- **Document source**
__________
Le Sénégal vient par exemple d'installer un réseau numérique à fibres optiques qui desservira 100 000 nouveaux abonnés et a octroyé des licences à des opérateurs privés, en vue de la mise sur pied de 5 000 télécentres offrant des services de télécopie ou Internet dans toutes les grandes villes. Le Gouvernement sénégalais espère ainsi faire en sorte qu'aucun citoyen ne se trouve à plus d'une heure de marche d'un téléphone.

Avec une densité téléphonique moyenne inférieure à 2 lignes pour 100 habitants, l'Afrique restera sans doute à la traîne par rapport à d'autres régions du monde encore pendant quelque temps, mais le vent du changement souffle déjà sur le continent. Des marchés qui stagnaient depuis longtemps offrent aujourd'hui un potentiel de croissance rapide et il existe à présent des technologies qui peuvent être adaptées aux conditions propres à l'Afrique ainsi qu'aux difficultés qu'elle rencontre.

La plupart des pays africains optent aujourd'hui, quoiqu'un peu tardivement, pour des activités entièrement commerciales. Par ailleurs, certains gouvernements ont commencé à se défaire d'un grand nombre des participations qu'ils détenaient dans leurs réseaux, au profit d'exploitants internationaux, et presque tous accordent des licences à des opérateurs privés.

Au niveau national, l'Ouganda vient d'octroyer une licence à un consortium dirigé par la société sudafricaine MTN (Mobile Telephone Networks), qui s'est engagée à investir près de 100 millions de dollars en deux ans en tant que deuxième opérateur du réseau.

Même les plus petits pays peuvent tirer parti de la baisse des coûts des technologies. Pour Jean Marchal, consultant indépendant en télécommunications français, "De très petits groupes peuvent devenir des opérateurs de télécommunication avec très peu de capitaux".

Les nouvelles technologies arrivent à point nommé pour les africains qui n'ont jamais eu le téléphone. La technologie des lignes d'abonné hertziennes, moins onéreuse et plus rapide à mettre en oeuvre que les téléphones cellulaires mobiles et n'exigeant pas de lignes fixes, est particulièrement bien adaptée à l'Afrique. "Les lignes d'abonné hertziennes ont plusieurs avantages non négligeables: développement rapide, frais d'installation et de maintenance peu élevés, infrastructure d'abonné initiale bon marché et délais de remboursement plus courts", souligne Dirk Bout, analyste en télécommunications de l'entreprise de recherche Dataquest.

Des services aussi novateurs que les publiphones utilisant des techniques de communication cellulaires sont particulièrement intéressants pour les opérateurs de télécommunication, nouveaux ou déjà établis. En 1997, la Société sudafricaine MTN a mis en place plusieurs milliers de ces publiphones, à l'aide d'un système hertzien conçu par la société finlandaise Nokia, dans des townships et villages qui n'avaient jamais eu accès auparavant à des postes téléphoniques publics.

Ce système de publiphones à cartes plutôt qu'à pièces peut également être utilisé à bord de véhicules et sur des sites provisoirement aménagés en vue de manifestations sportives, de spectacles ou d'expositions.

La société indépendante WorldTel, créée par l'Union internationale des télécommunications (UIT), cherche à réunir 500 millions de dollars pour mettre les avantages de la technologie des lignes d'abonné hertziennes au service de groupes de pays, de manière à réduire le plus possible les frais d'installation. Pour le Président de WorldTel, Sam Pitroda, "Le moment est venu d'ouvrir la voie et d'aller de l'avant. Même si nous n'investissons dans un premier temps que dans 6, 8 ou 10 pays, c'est déjà un bon début. L'Afrique ne peut se développer sans secteur des télécommunications".

Si les télécommunications sont essentielles au développement, l'Afrique est plus que jamais prête à tirer parti des dernières avancées techniques dans ce domaine. Selon Michael Minges, analyste de l'UIT, les privatisations récentes et l'essor des services cellulaires et d'Internet montrent que "le continent africain est de plus en plus convaincu qu'un secteur des télécommunications libéralisé attirera l'investissement privé et accélérera la mise en place d'infrastructures et de services qui lui font cruellement défaut".
__________
- **Consignes**
a - Relevez toutes les personnes désignées par leur nom dans le texte sur les télécommunications en Afrique.
b - Extrayez du texte sur les télécommunications en Afrique tout le passage qui va de « Des services aussi » jusqu'à « spectacles ou d'expositions. ».
c - D'après le texte sur les télécommunications en Afrique, quel montant la société MTN s'est-elle engagée à investir en Ouganda, et en combien de temps ?
Les entrées ne jouent aucun rôle dans ces exercices.

(Entrées extraites)
__________
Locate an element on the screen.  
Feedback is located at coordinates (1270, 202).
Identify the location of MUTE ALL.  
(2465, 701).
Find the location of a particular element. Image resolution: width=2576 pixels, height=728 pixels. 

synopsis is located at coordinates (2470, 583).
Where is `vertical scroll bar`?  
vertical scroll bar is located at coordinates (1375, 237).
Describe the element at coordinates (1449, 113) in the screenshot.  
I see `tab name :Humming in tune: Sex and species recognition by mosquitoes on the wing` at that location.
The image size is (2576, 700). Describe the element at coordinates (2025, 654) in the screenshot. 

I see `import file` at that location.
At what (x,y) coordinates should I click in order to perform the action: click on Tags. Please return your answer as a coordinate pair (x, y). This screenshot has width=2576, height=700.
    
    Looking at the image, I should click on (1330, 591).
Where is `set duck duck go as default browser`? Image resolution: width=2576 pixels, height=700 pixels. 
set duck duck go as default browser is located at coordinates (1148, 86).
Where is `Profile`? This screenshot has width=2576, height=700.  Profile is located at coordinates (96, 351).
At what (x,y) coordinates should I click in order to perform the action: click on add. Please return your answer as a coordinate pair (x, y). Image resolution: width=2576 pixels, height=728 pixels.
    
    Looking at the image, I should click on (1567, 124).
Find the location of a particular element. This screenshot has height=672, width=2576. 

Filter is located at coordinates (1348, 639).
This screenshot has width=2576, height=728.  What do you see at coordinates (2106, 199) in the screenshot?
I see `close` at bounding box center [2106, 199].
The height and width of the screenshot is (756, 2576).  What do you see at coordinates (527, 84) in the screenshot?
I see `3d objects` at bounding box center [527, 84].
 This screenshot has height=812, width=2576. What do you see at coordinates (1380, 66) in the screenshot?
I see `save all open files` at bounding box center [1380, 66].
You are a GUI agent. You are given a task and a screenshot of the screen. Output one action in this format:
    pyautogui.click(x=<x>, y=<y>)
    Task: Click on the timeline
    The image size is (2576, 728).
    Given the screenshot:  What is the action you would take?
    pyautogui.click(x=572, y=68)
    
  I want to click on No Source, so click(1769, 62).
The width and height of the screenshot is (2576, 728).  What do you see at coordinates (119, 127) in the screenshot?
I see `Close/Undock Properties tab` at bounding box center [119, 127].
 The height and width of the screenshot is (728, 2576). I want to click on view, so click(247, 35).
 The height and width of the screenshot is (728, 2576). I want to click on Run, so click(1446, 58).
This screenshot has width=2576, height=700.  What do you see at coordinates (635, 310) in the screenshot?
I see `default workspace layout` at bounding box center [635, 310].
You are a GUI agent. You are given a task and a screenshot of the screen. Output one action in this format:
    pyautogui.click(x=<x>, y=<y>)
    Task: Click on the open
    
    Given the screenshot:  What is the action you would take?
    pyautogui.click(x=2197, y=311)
__________
- **Corrigés**
a - Jean Marchal, Dirk Bout, Sam Pitroda, Michael Minges

b -
Des services aussi novateurs que les publiphones utilisant des techniques de communication cellulaires sont particulièrement intéressants pour les opérateurs de télécommunication, nouveaux ou déjà établis. En 1997, la Société sudafricaine MTN a mis en place plusieurs milliers de ces publiphones, à l'aide d'un système hertzien conçu par la société finlandaise Nokia, dans des townships et villages qui n'avaient jamais eu accès auparavant à des postes téléphoniques publics.

Ce système de publiphones à cartes plutôt qu'à pièces peut également être utilisé à bord de véhicules et sur des sites provisoirement aménagés en vue de manifestations sportives, de spectacles ou d'expositions.

c - Près de 100 millions de dollars en deux ans.